### Passage to read

An Artist Committed to Virtue
By Yudinela Ortega
A hot coffee at the side of the Reina Sofía Museum, Concha Jerez’s May our memory be stolen and the impatience of someone who is half an hour ahead of her appointment were the perfect preamble for my encounter with Aissa Santiso (Cuba, 1992). Memory rushing to the rescue of the equivocal erasure practiced by censorship; that force of luminance in an exhibition hall; the reordering of images that we consume bored in our daily idleness; and the emptiness of a mutilated polemic in its abandonment… These are ideas that were fluttering in my head before the appointment. And that could be, a priori, some of the arguments to be dealt with in this text.
First an exergue: Being an artist is the virtue of being able to exist freely. Then, an exhaustive review of how he works on ideas detached from their format. How she places them in those fields that she intertwines and dominates at will. Being an artist and being able to exist freely are the motivations from which she projects her diverse scenarios.
Aissa Santiso performs actions that define her, with rigor, as an artist (multifaceted, interdisciplinary, multimedia…) Painting, performance, photography, new media art, video art, each of these supports have served her as channels of sedimentation to the approach of the issues that occupy her. In her way of creating, an idea is not born subject to a specific formality, because it redeems any preconceived label. She has done so since the beginning of her career. In her universes of exploration, she addresses issues related to memory –collective and personal–, the watched and sleepless subject, loneliness, the control exercised by the media over society, the impact of games within the paradigm of art, the effect of color and light on the reception of the object exhibited. In order to treat a type of self-referential message, which is born in the domestic experience, and transmutes into reflections and points that concern us as children of everyday life.
The everyday lives in repetition. It is the closed circle that does not allow us to escape from our existence or whatever it means. And extrapolated to a finite and diverse reality, which in this case is the work of Aissa Santiso, it provides us with an idea of use and prolongation. It indicates the ways of reasoning about the time and space we consume. Everyday life seen as an extension, that which she uses so that her acute artistic contributions cohabit in recurrent points of inflection.

######

▶ _Stated problem 1_: Lay out the records as a Markdown table with the columns "Row" and "Line", starting with the line that contains "Click the character" and going on through the line that contains "[x=797, y=57]". Leave out blank lines.
The essay on Aissa Santiso has no connection to the records that come after it.

### Supplied information

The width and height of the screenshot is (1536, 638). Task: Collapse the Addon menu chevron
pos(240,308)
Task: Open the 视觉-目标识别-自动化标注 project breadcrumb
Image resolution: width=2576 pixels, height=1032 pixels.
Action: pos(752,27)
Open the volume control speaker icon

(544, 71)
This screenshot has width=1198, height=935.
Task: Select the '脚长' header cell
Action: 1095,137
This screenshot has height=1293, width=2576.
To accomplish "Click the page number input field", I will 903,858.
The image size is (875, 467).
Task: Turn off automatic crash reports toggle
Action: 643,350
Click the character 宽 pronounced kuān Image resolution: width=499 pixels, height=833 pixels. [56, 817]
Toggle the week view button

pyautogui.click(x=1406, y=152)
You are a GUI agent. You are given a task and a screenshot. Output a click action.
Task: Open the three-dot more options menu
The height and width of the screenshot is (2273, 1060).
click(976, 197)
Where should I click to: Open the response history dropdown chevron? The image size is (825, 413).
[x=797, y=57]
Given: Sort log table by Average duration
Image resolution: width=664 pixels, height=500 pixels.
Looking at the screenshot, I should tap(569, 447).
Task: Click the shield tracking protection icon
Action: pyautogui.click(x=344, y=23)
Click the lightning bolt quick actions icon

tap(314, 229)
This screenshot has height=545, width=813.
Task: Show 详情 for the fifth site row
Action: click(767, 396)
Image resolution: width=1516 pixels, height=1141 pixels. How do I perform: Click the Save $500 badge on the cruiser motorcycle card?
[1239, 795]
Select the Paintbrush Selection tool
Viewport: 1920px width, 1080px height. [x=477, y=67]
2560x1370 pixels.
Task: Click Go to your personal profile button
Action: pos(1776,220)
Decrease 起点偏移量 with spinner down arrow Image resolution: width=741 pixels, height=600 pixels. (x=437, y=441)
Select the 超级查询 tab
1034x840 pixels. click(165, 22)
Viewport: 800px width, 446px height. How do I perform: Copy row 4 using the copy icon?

######

▶ _Stated problem 2_: In the essay on Aissa Santiso, rewrite the part starting with "First an exergue: Being" and going on through "her diverse scenarios.", putting "epigraph" in place of "exergue".

▶ _Correct output 1_:
| Row | Line |
|---|---|
| 1 | Click the character 宽 pronounced kuān Image resolution: width=499 pixels, height=833 pixels. [56, 817] |
| 2 | Toggle the week view button |
| 3 | pyautogui.click(x=1406, y=152) |
| 4 | You are a GUI agent. You are given a task and a screenshot. Output a click action. |
| 5 | Task: Open the three-dot more options menu |
| 6 | The height and width of the screenshot is (2273, 1060). |
| 7 | click(976, 197) |
| 8 | Where should I click to: Open the response history dropdown chevron? The image size is (825, 413). |
| 9 | [x=797, y=57] |

▶ _Correct output 2_:
First an epigraph: Being an artist is the virtue of being able to exist freely. Then, an exhaustive review of how he works on ideas detached from their format. How she places them in those fields that she intertwines and dominates at will. Being an artist and being able to exist freely are the motivations from which she projects her diverse scenarios.